Banjir saat itu merendam sekolah hingga ketinggian plafon. Lumpur menggenang di seluruh ruangan. Dua kelas yang paling parah bahkan harus dihancurkan agar alat berat bisa masuk melakukan pembersihan.
Belajar di Tenda Darurat, Duduk di Lantai
Guru kelas 2B, Maisarah, menceritakan kondisi sekolah saat dibuka kembali pada Januari 2026. Proses belajar mengajar sempat lumpuh total karena banyak siswa mengungsi. Ruang kelas, meja, kursi, dan aliran listrik semuanya rusak.
"Saat sekolah kembali dibuka, para siswa belajar di tenda darurat. Mereka memakai pakaian bebas karena seragam ikut rusak, serta duduk di lantai dengan fasilitas yang sangat terbatas," ujar Maisarah.

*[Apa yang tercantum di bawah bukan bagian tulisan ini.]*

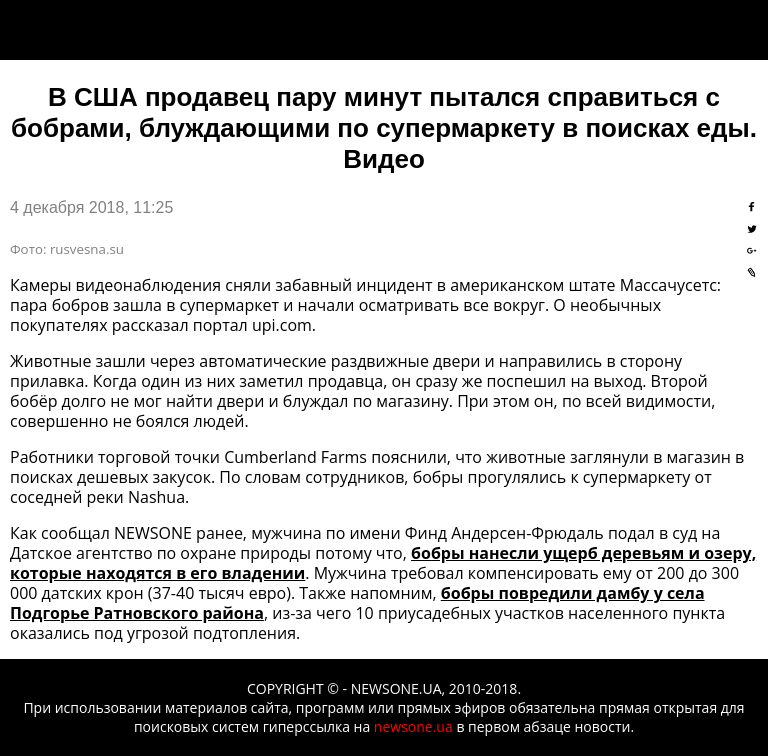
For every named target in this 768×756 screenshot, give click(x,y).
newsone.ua (413, 726)
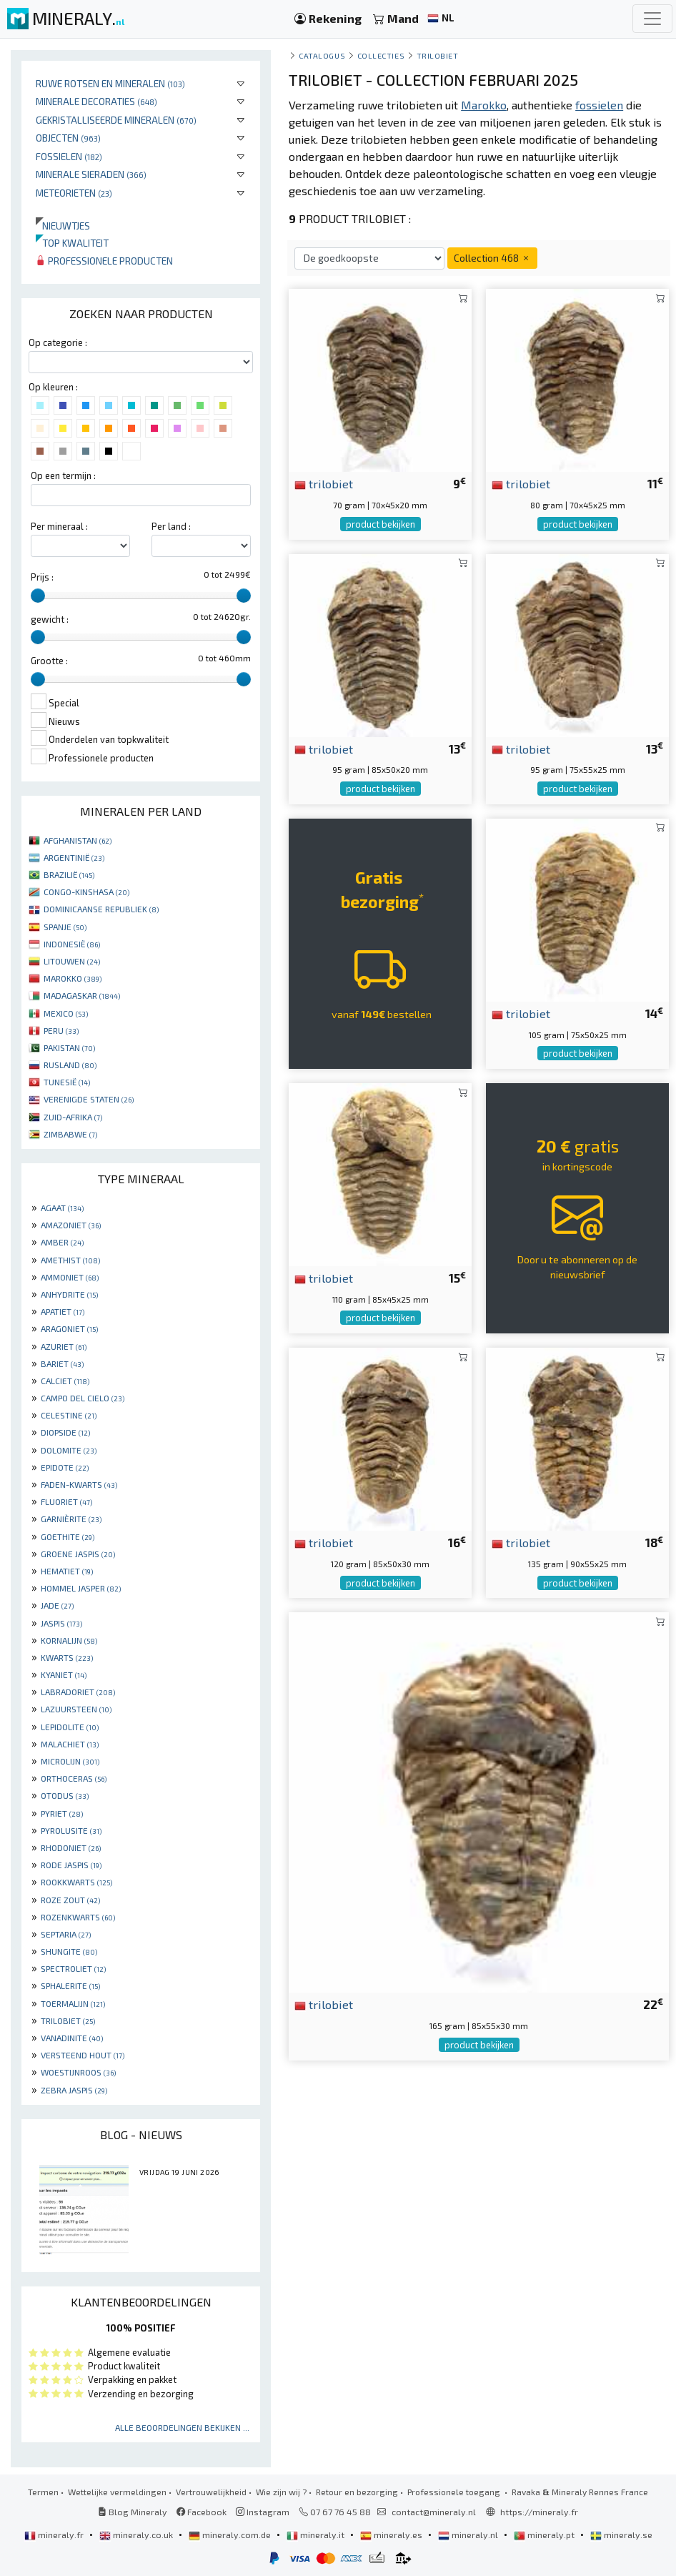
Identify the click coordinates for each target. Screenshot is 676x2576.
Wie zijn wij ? (281, 2492)
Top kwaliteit (72, 243)
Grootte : (49, 660)
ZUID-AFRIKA (73, 1117)
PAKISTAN (69, 1047)
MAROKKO (72, 978)
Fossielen (69, 156)
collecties (380, 55)
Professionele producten (104, 261)
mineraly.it (317, 2535)
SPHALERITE (70, 1985)
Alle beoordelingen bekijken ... (182, 2427)
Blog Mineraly (132, 2512)
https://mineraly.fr (539, 2512)
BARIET (62, 1363)
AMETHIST (70, 1260)
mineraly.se (621, 2535)
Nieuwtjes (63, 225)
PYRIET (62, 1813)
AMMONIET (70, 1277)
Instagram (262, 2512)
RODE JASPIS (71, 1865)
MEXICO (66, 1013)
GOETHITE (67, 1536)
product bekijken (380, 524)
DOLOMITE (68, 1450)
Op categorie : (58, 342)
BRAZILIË (69, 874)
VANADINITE (72, 2038)
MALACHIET (70, 1744)
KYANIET (63, 1674)
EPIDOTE (65, 1467)
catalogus (322, 55)
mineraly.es (392, 2535)
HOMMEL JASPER (81, 1588)
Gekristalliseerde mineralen (116, 120)
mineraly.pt (545, 2535)
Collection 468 (492, 258)
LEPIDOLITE (70, 1727)
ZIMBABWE (70, 1134)
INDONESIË (72, 944)
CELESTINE (68, 1415)
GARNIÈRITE (71, 1519)
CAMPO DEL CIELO (82, 1398)
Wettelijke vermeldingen (117, 2492)
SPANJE (65, 927)
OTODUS (65, 1795)
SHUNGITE (69, 1951)
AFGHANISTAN (77, 840)
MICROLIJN (70, 1761)
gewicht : (50, 619)
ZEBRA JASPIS (74, 2090)
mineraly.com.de (231, 2535)
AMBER (62, 1242)
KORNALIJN (69, 1640)
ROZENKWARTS (78, 1917)
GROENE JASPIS (78, 1554)
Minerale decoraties (96, 101)
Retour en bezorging (357, 2492)
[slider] (38, 595)
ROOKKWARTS (76, 1882)
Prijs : (42, 577)
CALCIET (65, 1381)
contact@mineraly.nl (434, 2512)
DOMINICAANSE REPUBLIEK (101, 909)
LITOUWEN (72, 961)
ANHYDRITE (69, 1294)
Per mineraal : (59, 526)
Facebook (202, 2512)
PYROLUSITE (71, 1830)
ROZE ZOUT (70, 1900)
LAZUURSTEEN (76, 1709)
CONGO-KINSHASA (86, 892)
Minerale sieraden (91, 174)
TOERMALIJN (73, 2003)
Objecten (68, 138)
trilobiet (323, 483)
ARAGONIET (69, 1328)
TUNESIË (67, 1082)
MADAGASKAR (82, 995)
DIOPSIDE (65, 1432)
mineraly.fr (55, 2535)
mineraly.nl (469, 2535)
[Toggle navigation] (652, 18)
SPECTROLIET (73, 1968)
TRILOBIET (68, 2020)
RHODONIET (71, 1847)
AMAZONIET (71, 1225)
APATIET (62, 1311)
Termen (43, 2492)
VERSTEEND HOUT (82, 2055)
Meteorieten (74, 193)
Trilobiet (438, 55)
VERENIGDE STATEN (89, 1099)
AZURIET (63, 1346)
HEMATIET (67, 1571)
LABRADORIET (78, 1692)
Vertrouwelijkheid (211, 2492)
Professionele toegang (454, 2492)
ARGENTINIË (74, 857)
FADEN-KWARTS (79, 1484)
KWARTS (67, 1657)
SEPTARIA (66, 1934)
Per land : (171, 526)
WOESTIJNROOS (78, 2072)
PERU (61, 1030)
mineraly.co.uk (137, 2535)
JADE (57, 1605)
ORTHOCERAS (73, 1778)
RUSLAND (70, 1065)
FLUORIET (66, 1501)
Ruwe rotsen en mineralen (110, 83)
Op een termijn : (63, 475)
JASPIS (61, 1623)
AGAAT (62, 1208)
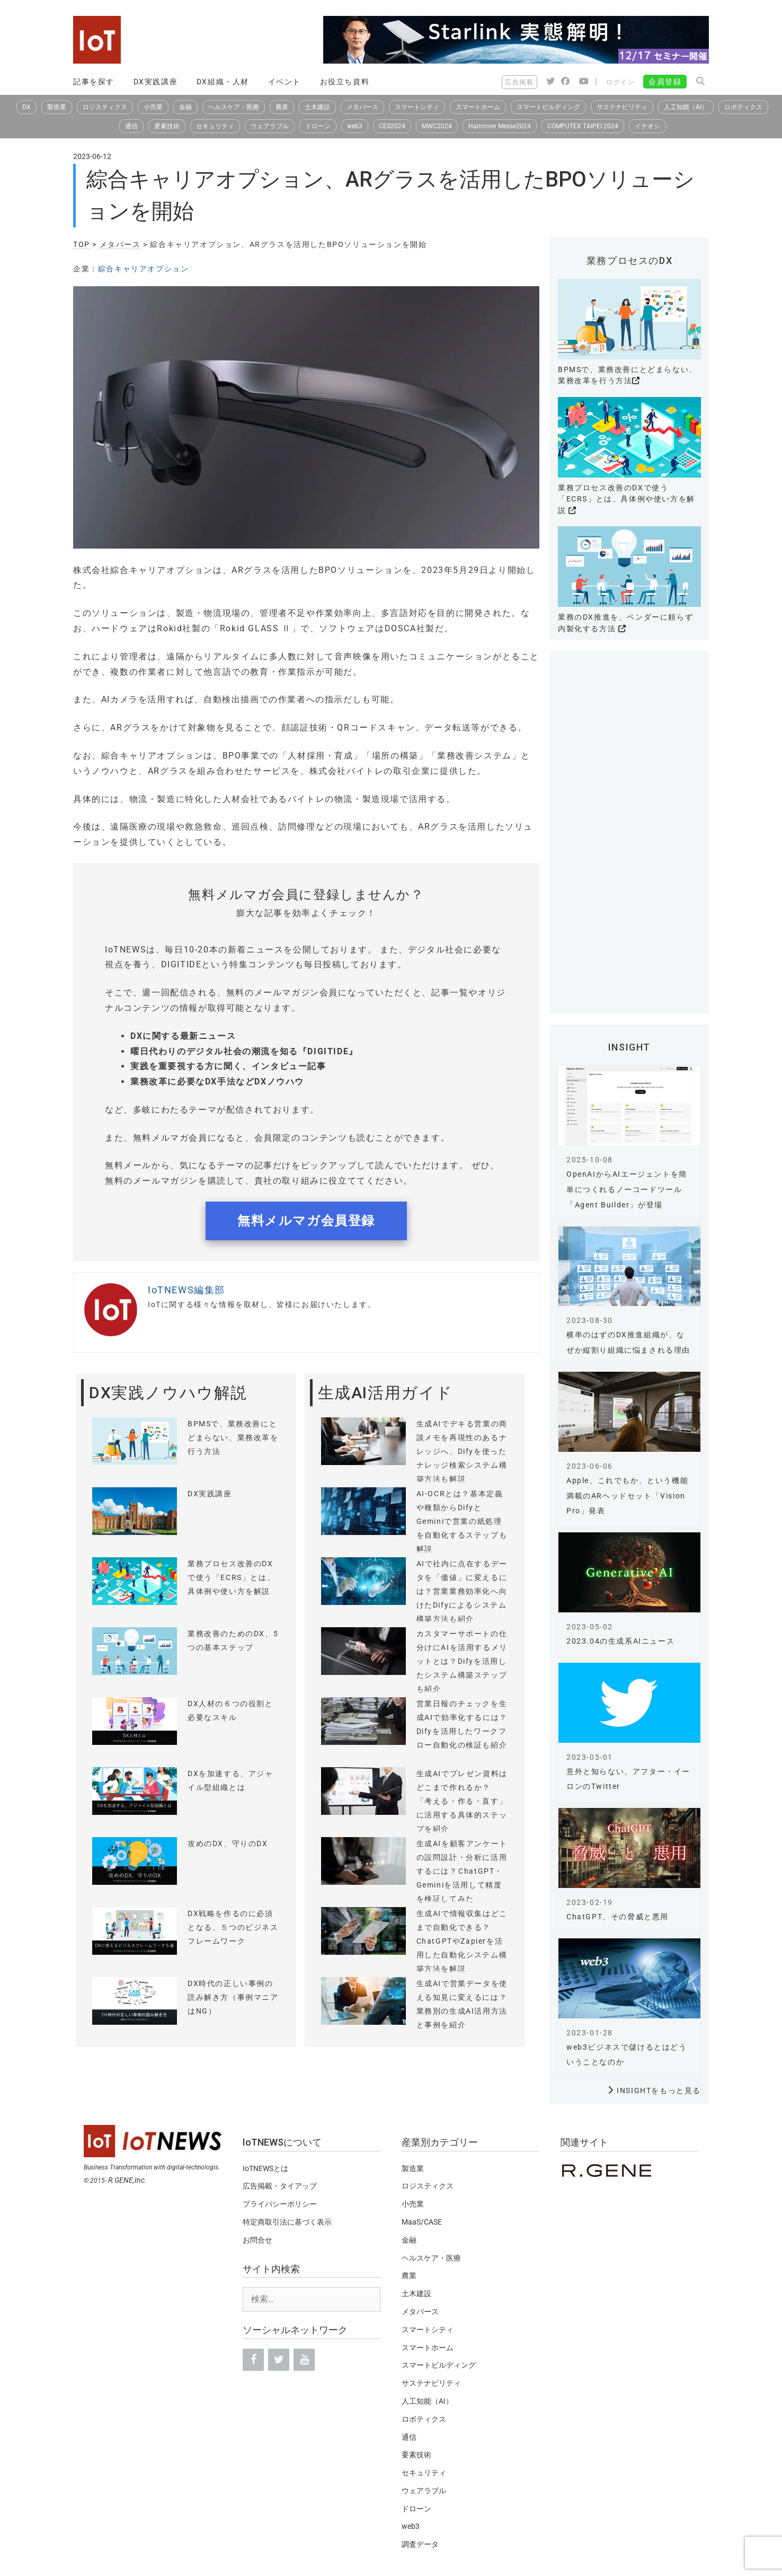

Sekolah Darurat Semi Permanen Jadi Penyelamat
Melihat kondisi darurat itu, Dompet Dhuafa dan HMNS membangun Sekolah Darurat semi permanen. Bangunan ini menggantikan ruang kelas yang sudah tidak bisa digunakan sama sekali.
"Alhamdulillah, Sekolah Darurat dari Dompet Dhuafa dan HMNS menjadi pengganti lokal yang rusak. Fasilitas ini membuat siswa bisa belajar lebih baik," kata Maisarah.
Meski pemulihan sekolah belum sepenuhnya selesai, fasilitas darurat ini sudah membantu proses belajar mengajar berlangsung lebih nyaman. Para siswa kini tidak lagi duduk di lantai atau belajar di bawah tenda.
Mona Ingin Jadi Dokter, Kini Bisa Kembali Belajar
Salah seorang siswi kelas 2B, Mona, mengaku senang bisa kembali bersekolah bersama teman-temannya. Siswi yang menyukai pelajaran Agama Islam itu bercita-cita menjadi dokter.
Menurut Maisarah, kehadiran Sekolah Darurat menjadi harapan baru bagi guru dan siswa untuk melanjutkan pendidikan pascabencana. Ia berharap fasilitas tersebut terus dimanfaatkan hingga proses pemulihan sekolah benar-benar selesai dan kegiatan belajar mengajar kembali normal.
Dompet Dhuafa dan HMNS berkomitmen memantau perkembangan pemulihan MIN 4 Pidie Jaya. Bantuan lanjutan akan disesuaikan dengan kebutuhan sekolah pascabencana.